As long as you’re not the topic of an Oak story, it’s probably pleasant in some ways.

“Do I got an Oak story? You know I got an Oak story,” a wide-eyed and smiling Dwyane Wade said to CSNChicago.com Friday afternoon.

Wade was a soon-to-be-rookie in the summer of 2003 when he was working out at famed trainer Tim Grover’s gym in Chicago.

“Oak just randomly came in and played. Open gym,” Wade said.

The directives were clear from the regulars to the novices who hadn’t experienced Oakley in his glory in an open gym with no television cameras, no coaches and most importantly, no referees.

“And everybody was like, "Oak is in here today, you shoot jumpers". I'm like, man (screw) that,” Wade said.  “You know me, I'm an aggressive guy, go to the basket.”

“First time I get the ball, I go to the basket.”

From there, Wade’s education on the scrappy big man who didn’t take kindly to high-flying young players coming to his territory began.

“Oak picked me up. I jumped in the air to finish and he grabbed me out the air and said, "don't come in here. Respect.’”

As for the unfortunate situation at Madison Square Garden, Wade stands firmly behind Oakley.

"From an organization standpoint, I thought it was handled poorly,” Wade said. “And I don't condone violence either. I thought it could've been handled better." -by Vincent Goodwill


Wizards' need for backup big man not as great now

With Ian Mahinmi back playing after a couple of setbacks with his knees, the Wizards have a clearer path ahead going into the Feb. 23 trade deadline.

That is they don’t require a big man to stabilize the frontcourt behind 32-year-old starter Marcin Gortat.

Defensively, the second unit has been stable. Before Friday’s game vs. the Pacers, the Wizards’ bench had a plus-9.3 points net rating per 100 possessions in the previous 10 games.

The key decision to be made is whether or not they can rely on rookie Sheldon McClellan or veteran Marcus Thornton for scoring from the shooting guard spot behind Bradley Beal – by J. Michael

Zeller, Hornets suffer yet another setback

Even with Cody Zeller, the Hornets were struggling. He returned from a right thigh contusion after missing seven games, played against the Rockets and had another setback and sat out vs. the Clippers.

His injury occurred against the Wizards, and it appears to be similar to one that Washington forward Otto Porter had a season ago.

Zeller said his entire leg had bruising, according to a report from the Charlotte Observer, “from my knee to my hip.”

Porter took a knee in his quad and there was the actual injury that he played through and then bruising and blood pooling in other areas that didn’t knock him out of action until a few games later.

The Hornets already made a trade to acquire Miles Plumlee for Roy Hibbert and Spencer Hawes. They’ll need Plumlee’s skill set more than ever with Zeller’s situation because he fills the voids that Hibbert and Hawes could not.

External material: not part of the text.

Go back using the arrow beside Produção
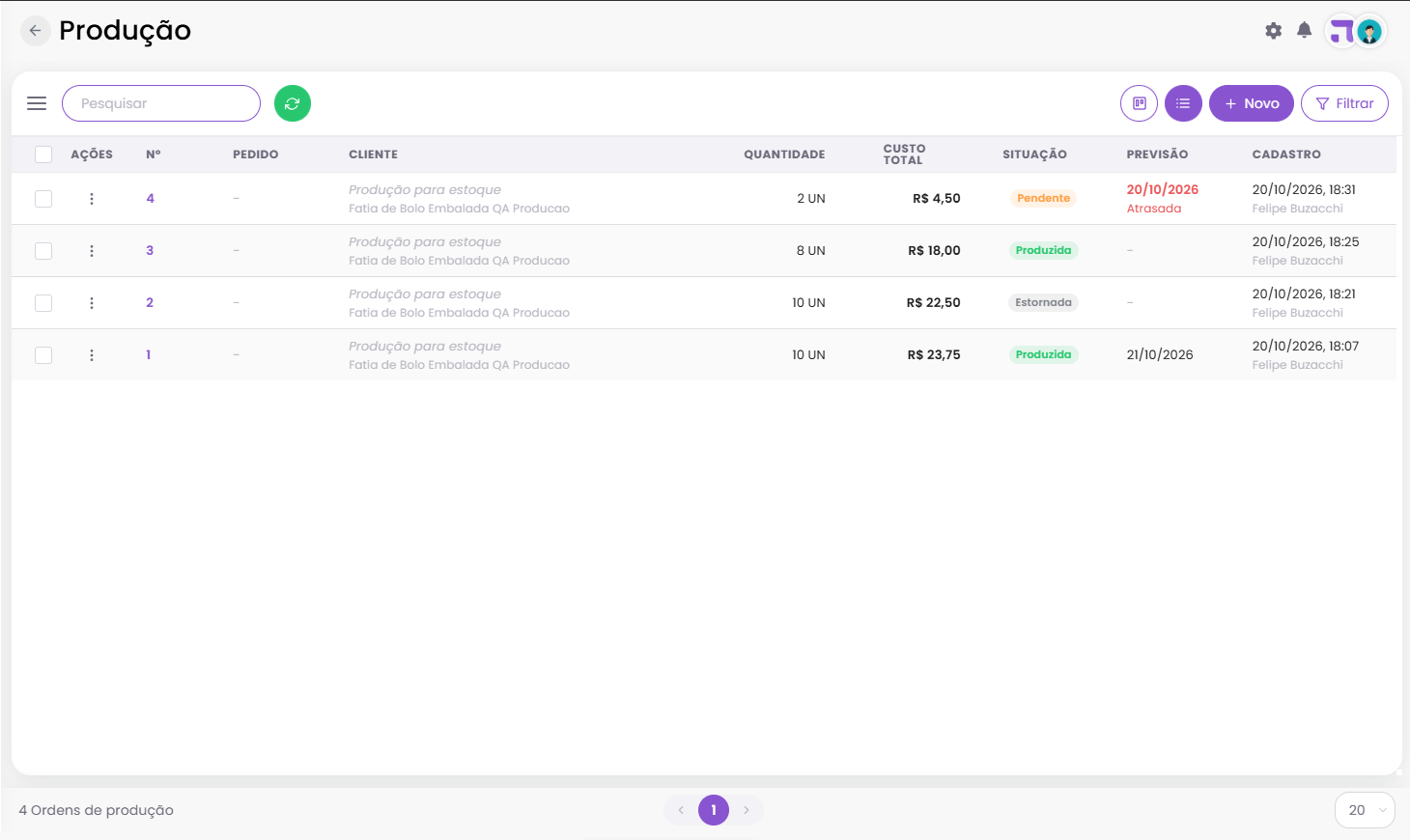The width and height of the screenshot is (1410, 840). (x=36, y=31)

“Miles’ strengths fit into what we need,” coach Steve Clifford said. “He can bring physicality, rim protection and versatility in pick-and-roll coverages at the defensive end. I also think that he plays in a very similar fashion to Cody at the offensive end where I think he has a roll game that will allow him to play well with most of the perimeter players on our team.”

Johnson's versatility, Spoelstra's coaching keys to red-hot play by Miami

At $4 million for this season, James Johnson has been one of the NBA’s best bargains and has keyed a 13-game winning streak for the Heat going into Saturday’s game vs. the Sixers.

“I don’t know if there’s another guy in the league — maybe LeBron (James) and him — who can play the position one to five,” point guard Goran Dragic said.

Johnson is on his fifth NBA team. His overall averages are modest but represent career-highs: 12.0 points, 5.0 rebounds, 3.3 assists and 35.6% three-point shooting.

Using him at the five spot has been a matchup problem for everyone, but Heat coach Erik Spoelstra deserves a chunk of the credit, too. The Big Three of James, Dwyane Wade and Chris Bosh are gone (technically, Bosh hasn’t been released yet), D-Leaguers have been major contributors and Spoelstra still has them in the playoff picture after an 11-30 start.

“I’ve said it for years, but because I worked with him I'm biased and nobody writes it: but there’s not a better coach in the league than Erik,” Pistons coach Stan Van Gundy, who used to coach the Heat, told reporters recently.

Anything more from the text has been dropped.